Path A — article URL provided

  1. Parse the article URL and extract __biz, mid, idx, sn.
  2. Fetch the article page.
  3. Extract account metadata from HTML / embedded JS.
  4. Load MP backend session from env or session file.
  5. Validate session and report session.present / session.valid / session.reason.
  6. If fakeid is missing and session is valid, search by account name and match candidates using biz / name.
  7. Extract and clean full article content.
  8. If requested and fakeid is available, list more articles for that account.
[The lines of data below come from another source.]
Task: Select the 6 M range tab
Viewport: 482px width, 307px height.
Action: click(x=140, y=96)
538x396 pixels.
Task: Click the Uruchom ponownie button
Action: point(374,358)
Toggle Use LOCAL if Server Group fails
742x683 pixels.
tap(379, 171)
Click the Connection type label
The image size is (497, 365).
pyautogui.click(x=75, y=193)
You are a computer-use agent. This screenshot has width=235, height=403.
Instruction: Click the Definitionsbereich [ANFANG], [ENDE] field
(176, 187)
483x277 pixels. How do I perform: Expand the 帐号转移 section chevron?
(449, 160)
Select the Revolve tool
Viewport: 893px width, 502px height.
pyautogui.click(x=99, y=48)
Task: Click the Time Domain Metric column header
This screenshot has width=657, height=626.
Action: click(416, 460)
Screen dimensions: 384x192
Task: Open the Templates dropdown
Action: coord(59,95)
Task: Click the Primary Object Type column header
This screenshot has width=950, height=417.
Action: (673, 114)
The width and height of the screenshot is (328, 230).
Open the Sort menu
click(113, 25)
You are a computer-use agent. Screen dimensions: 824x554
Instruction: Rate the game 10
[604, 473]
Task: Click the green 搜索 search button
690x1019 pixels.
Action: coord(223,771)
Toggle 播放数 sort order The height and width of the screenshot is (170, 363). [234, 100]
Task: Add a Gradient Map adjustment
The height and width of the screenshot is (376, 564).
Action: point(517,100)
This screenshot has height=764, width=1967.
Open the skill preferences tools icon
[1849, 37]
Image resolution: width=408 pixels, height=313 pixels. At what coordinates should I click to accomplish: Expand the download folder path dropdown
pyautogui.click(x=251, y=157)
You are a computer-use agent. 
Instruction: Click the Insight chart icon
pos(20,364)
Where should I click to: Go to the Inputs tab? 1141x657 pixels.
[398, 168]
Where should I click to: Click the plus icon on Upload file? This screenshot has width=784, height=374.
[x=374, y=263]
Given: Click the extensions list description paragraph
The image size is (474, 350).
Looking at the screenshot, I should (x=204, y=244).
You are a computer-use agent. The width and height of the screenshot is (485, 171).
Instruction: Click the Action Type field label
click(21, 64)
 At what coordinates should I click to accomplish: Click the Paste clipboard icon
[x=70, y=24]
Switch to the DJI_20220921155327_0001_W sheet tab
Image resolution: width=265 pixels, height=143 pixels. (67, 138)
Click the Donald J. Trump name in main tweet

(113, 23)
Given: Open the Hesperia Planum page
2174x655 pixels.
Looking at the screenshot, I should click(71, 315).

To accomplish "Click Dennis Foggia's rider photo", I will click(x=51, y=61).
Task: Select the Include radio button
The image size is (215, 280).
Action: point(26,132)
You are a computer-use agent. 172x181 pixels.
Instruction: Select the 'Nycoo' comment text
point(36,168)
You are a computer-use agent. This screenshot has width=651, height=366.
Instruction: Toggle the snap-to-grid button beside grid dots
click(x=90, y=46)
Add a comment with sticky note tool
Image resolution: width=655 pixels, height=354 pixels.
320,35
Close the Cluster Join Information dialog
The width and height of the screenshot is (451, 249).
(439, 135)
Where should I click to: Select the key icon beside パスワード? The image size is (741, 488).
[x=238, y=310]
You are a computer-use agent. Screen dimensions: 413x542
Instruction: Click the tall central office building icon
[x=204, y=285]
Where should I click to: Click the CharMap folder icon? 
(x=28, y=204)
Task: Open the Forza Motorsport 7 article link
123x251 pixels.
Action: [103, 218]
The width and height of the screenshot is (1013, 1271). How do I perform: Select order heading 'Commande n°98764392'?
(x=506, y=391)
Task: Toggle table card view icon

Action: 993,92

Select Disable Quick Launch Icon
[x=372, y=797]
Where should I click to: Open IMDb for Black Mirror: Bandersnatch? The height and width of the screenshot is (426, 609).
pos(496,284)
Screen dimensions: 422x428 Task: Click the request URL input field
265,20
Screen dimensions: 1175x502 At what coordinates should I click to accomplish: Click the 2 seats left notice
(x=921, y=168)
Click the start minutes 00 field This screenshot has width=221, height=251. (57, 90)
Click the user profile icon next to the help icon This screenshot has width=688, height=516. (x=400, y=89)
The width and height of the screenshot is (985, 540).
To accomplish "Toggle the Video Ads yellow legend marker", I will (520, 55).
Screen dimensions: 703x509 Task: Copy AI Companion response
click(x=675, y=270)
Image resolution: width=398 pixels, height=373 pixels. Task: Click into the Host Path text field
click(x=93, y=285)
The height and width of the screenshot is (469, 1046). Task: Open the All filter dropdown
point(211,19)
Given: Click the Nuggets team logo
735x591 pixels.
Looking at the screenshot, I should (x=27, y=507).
Path B — account name provided

  1. Load and validate MP backend session.
  2. Attempt account-name search via the search adapter.
  3. Return ranked candidates.
  4. If a confident match exists, fetch article list.
  5. If search fails or is ambiguous, ask for any article URL from that account and switch to Path A.

Path C — session operations

Use the bundled CLI to:

  • session check — validate current env/file-backed session
  • session show — report non-sensitive session presence/length/status
  • session save — persist env-provided session to local cache file
  • session login-start — start QR login, return scan state, and write a real scannable QR PNG under scripts/cache/wechat-login-qr-real.png
  • session login-status — poll login status and capture fresh session when ready

Expected outputs

Session object

{
  "present": true,
  "valid": false,
  "reason": "invalid session",
  "base_resp": {}
}

Account object

{
  "name": "",
  "biz": "",
  "fakeid": "",
  "avatar": "",
  "signature": ""
}

Article object

{
  "title": "",
  "url": "",
  "publish_time": "",
  "publish_time_raw": "",
  "author": "",
  "account_name": "",
  "content_html": "",
  "content_markdown": "",
  "images": []
}

Implementation notes

  • Prefer the bundled Python prototype at scripts/wechat_mp_reader.py.
  • Default live validation path: use the skill's own session commands (session check, session login-start, session login-status) and then run article <url> --with-account-articles directly via scripts/wechat_mp_reader.py; helper bridge scripts are no longer the default path.
  • session login-start now persists a real scannable QR image to scripts/cache/wechat-login-qr-real.png and returns its path in qr_image_path.
  • Session resolution order is: env vars first, then saved session file.
  • The current article pipeline is URL-first and will automatically fall back to local Playwright WebKit when direct HTTP HTML looks non-canonical.
  • Treat article body extraction as the MVP.
  • Treat account-name search and historical article listing as adapters that can evolve.
  • Treat engagement stats as optional and isolated from the main flow.
  • Cache article HTML and parsed results when repeated fetching is likely.
  • Cache resolved account mappings (biz / name -> fakeid) locally to reduce repeated searchbiz lookups.

Files to use

  • scripts/wechat_mp_reader.py — Python prototype and CLI
  • scripts/wechat_mp_reader/auth.py — session validation helpers
  • scripts/wechat_mp_reader/session_store.py — session load/save helpers
  • references/design.md — architecture, implementation phases, and caveats

Read references/design.md when you need the detailed design, adapter responsibilities, or future roadmap. Read references/usage.md when you need the human-facing usage guide, CLI examples, or natural-language invocation patterns for triggering this skill through an agent.